Storm Basics

May 17, 2021 09:00 Storm getting Started

Table of contents


Storm is a distributed, reliable, fault-020s data flow processing system. I t delegates work tasks to different types of components, each of which is responsible for a simple, specific task. T he input flow of the Storm cluster is managed by a component called spout, which passes data to bolt, which either saves the data to some kind of memory or passes the data to another bolt. As you can imagine, a Storm cluster is a series of bolts that convert spout data.

Here is a simple example of this concept. L ast night I saw the host on the news program talking about politicians and their positions on various political topics. They kept repeating different names, and I began to think about whether they were mentioned the same number of times and the deviation between different times.

Imagine an announcer reading subtitles as your data stream. Y ou can read a file with a spout (or socket, via HTTP, or something else). T he line of text is passed by spout to a bolt, which is then cut by word. T he word stream is passed on to another bolt, where each word is compared to a list of political names. F or each matching name encountered, the second bolt adds 1 to the count of the name in the database. Y ou can query the database at any time to see the results, and these counts are updated in real time as the data arrives. Refer to Topology Figure 1-1 for all components (spouts and bolts) and their relationships

Storm Basics

Now imagine that it's easy to define the parallelity levels of each bolt and spout across the Storm cluster, so you can extend your topology indefinitely.

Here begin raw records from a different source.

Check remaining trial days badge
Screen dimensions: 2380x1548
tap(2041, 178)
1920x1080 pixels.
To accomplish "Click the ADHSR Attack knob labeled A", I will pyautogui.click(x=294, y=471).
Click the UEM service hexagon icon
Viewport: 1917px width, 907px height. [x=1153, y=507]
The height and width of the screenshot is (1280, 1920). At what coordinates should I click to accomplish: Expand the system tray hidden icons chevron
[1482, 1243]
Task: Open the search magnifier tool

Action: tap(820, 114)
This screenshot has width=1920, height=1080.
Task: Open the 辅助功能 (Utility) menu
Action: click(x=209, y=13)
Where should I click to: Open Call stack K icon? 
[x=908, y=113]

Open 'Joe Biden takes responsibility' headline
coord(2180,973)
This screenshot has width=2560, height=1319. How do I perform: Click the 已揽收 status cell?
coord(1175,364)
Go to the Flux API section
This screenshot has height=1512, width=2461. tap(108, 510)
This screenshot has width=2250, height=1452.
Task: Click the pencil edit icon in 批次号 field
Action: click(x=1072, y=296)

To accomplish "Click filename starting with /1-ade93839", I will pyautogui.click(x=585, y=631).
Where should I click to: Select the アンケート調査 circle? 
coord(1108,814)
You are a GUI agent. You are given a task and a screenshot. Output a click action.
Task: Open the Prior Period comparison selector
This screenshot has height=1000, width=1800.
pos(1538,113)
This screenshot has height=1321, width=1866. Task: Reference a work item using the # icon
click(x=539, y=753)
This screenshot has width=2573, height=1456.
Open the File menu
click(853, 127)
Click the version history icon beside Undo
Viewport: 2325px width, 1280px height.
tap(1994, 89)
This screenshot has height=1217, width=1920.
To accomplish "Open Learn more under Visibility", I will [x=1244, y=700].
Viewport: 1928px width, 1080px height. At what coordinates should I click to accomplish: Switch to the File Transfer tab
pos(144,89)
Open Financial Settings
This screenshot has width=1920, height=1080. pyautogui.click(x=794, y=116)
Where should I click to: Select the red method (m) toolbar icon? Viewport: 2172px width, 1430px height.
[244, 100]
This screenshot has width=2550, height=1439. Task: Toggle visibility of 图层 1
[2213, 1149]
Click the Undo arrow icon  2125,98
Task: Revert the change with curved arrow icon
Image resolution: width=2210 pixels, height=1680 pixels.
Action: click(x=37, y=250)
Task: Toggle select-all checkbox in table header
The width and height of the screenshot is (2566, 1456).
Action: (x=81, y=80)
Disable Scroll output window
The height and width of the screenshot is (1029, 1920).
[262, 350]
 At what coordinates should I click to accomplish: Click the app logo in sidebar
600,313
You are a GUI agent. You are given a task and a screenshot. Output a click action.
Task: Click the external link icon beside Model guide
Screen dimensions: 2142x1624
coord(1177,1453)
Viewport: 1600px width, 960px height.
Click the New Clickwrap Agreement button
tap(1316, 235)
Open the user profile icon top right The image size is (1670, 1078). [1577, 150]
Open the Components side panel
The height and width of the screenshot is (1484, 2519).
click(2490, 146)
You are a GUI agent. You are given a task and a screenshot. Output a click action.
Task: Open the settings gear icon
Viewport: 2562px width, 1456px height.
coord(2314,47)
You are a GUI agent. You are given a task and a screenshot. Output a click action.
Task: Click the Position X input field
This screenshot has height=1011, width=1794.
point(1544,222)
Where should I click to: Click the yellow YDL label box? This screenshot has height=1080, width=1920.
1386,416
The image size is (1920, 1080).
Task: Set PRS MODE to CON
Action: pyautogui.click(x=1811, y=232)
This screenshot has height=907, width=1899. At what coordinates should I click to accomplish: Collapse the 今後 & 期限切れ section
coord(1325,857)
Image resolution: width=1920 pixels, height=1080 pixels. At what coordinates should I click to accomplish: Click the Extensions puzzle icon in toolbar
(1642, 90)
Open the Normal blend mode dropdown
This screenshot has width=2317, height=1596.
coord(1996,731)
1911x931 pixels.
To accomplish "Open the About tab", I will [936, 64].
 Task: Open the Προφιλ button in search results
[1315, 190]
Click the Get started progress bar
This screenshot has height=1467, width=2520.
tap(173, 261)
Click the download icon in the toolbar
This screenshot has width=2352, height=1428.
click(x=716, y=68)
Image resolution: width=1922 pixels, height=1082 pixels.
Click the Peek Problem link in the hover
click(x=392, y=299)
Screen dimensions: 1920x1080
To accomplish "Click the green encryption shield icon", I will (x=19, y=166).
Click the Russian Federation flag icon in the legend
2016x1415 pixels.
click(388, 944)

I t's amazing, isn't it? Although this is a simple example, you can also see the power of Storm.

What are some typical Storm applications?

The data processing stream

As the example above shows, unlike other streaming systems, Storm does not require intermediate queues.

Continuous calculations

Continuously sends data to clients, enabling them to update and display results in real time, such as site metrics.

Distributed remote procedure calls

Frequent CPU-intensive operations are parallelized.

Storm component

For a Storm cluster, a continuously running primary node organizes several nodes to work.

In a Storm cluster, there are two types of nodes: the master node master node and the worker nodes. T he primary node runs a daemon called Nimbus. T his daemon is responsible for distributing code in the cluster, assigning tasks to work nodes, and monitoring failures. T he Supervisor daemon runs on the working node as part of the topology. A Storm topology runs many working nodes on different machines.

Because Storm maintains all cluster state on Zookeyer or local disks, the daemon can be stateless and fail or restart without affecting the health of the entire system (see Figure 1-2)

Storm Basics

At the bottom of the system, Storm uses zeromq (0mq, zeromq T his is an advanced, embedded network communication library that provides great functionality to make Storm possible. Some of the characteristics of zeromq are listed below.

  • An Socket library of a synth architecture
  • For cluster products and supercomputing, faster than TCP
  • Communication can be made via inproc (in-process), IPC (inter-process), TCP, and multicast (multicast protocol).
  • Scalable multi-core messaging application for asynchronous I/O
  • N-N connectivity is achieved using fanouts, publishing subscriptions (PUB-SUB), pipelines, request responses (REQ-REP), and more

NOTE: Storm uses push/pull sockets only

Storm's characteristics

Of all these design ideas and decisions, there are some great features that make Storm unique.

  • Simplify programming: If you've ever tried real-time processing from scratch, you should understand how painful it is. With Storm, complexity is greatly reduced.
  • It's easier to develop in a JVM-based language, but you can develop in any language on Storm with a small middleware. There are ready-made middleware to choose from, and of course you can develop your own.
  • Fault tolerance: The Storm cluster focuses on the state of the work node and reassigns tasks if necessary if downtime is necessary.
  • Scalable: All you need to do to scale the cluster is to add machines. Storm assigns tasks to new machines when they are ready.
  • Reliable: All messages are guaranteed to be processed at least once. If something goes wrong, the message may be processed more than once, but you will never lose it.
  • Fast: Speed is a key factor driving Storm design
  • Transactional: You can get exactly once messaging semantics for pretty much any computationation. You can get exactly one message semantic for almost any calculation.